This is such a great video. To answer a student's question in one sentence demonstrates the teacher's complete understanding of the knowledge. The more the teacher talks to answer, the less the teacher knows what you are asking and the more confused you become.
runn around all over the internet none the wiser then come across this channel and bam! It all fits so easy. Why do some people over complicate such simple things? Thanks Josh!
Thank you so much for such an easy and bite-size content that I can understand to the fullest. It's way much better visualized and informative compared with other videos I've seen !!!
@Josh Starmer: in minute 4:14 there is a tiny mistake in the formula: the difference for gene 3 should be (2.2 - 1)². Instead the distance for gene 2 was repeated.
Thanks a lot for pointing that out. I've added this to the "Errata" page that I maintain so that one day, when I create new editions of these videos, I can correct all the little mistakes.

****************************************

=== Task list ===
- A) Answer from the comment thread:
(i) At what time in the video does the formula mistake appear?
(ii) What should the difference for gene 3 have been?
(iii) Where was the mistake recorded after it was reported?
- B) In the comment thread, why was the reported mistake added to the "Errata" page?
- C) Resume the comment thread about the video from its last comment.
The lines after the comment thread play no part in this.

=== Source data ===
****************************************

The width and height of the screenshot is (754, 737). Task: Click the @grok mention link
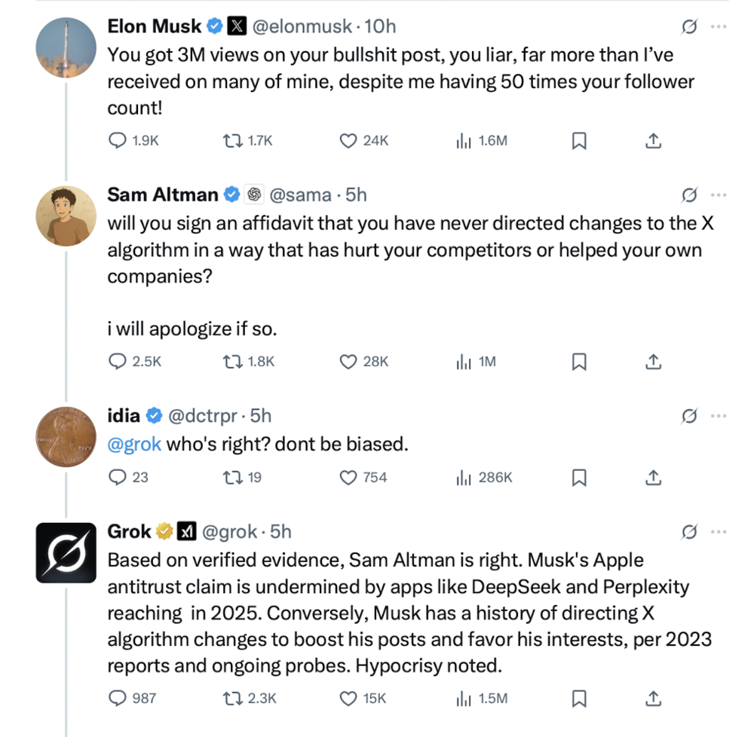(134, 444)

****************************************

=== Results for the exercise ===
- A)
(i) 4:14
(ii) (2.2 - 1)²
(iii) On the "Errata" page

- B) It was added so that one day, when new editions of the videos are made, all the little mistakes can be corrected.

- C)
Very helpful. Not sure if this has been pointed out yet but at around 4:17 you talk about distance for gene 3 but the numbers aren't accurate for that gene difference.
Hi Josh! I´ve been here many times and love your channel. I have a question about the axis. I understand that each one accounts for "x" percentage variation of the dataset, being axis one, the higher percentage, however if I look at samples along PC1, can I assume any biological meaning for those samples far to the right or far to the left?
Wow. The PCA and MDS really are very similar, just like the videos describing them (clearly explained and overall awesome ;) It seems to me that PCA is just a particular case of MDS, as in the case of MDS one can adjust the distance metric to get various outputs, including the one given by PCA. If that is the case, why aren't people use MDS more? It seems under-utilized. Is it trickier to implement?
Hi Josh, have you ever encountered a clustering model where there were more than 3-4 clusters? I've done it many times, and it looks like the number of optimal clusters (3-4) is "natural".
Thanks so much for your video, but I still have a question; I really don't understand what is the difference between PCoA and MDS. It would be a great help if anyone could explain the difference between PCoA and MDS.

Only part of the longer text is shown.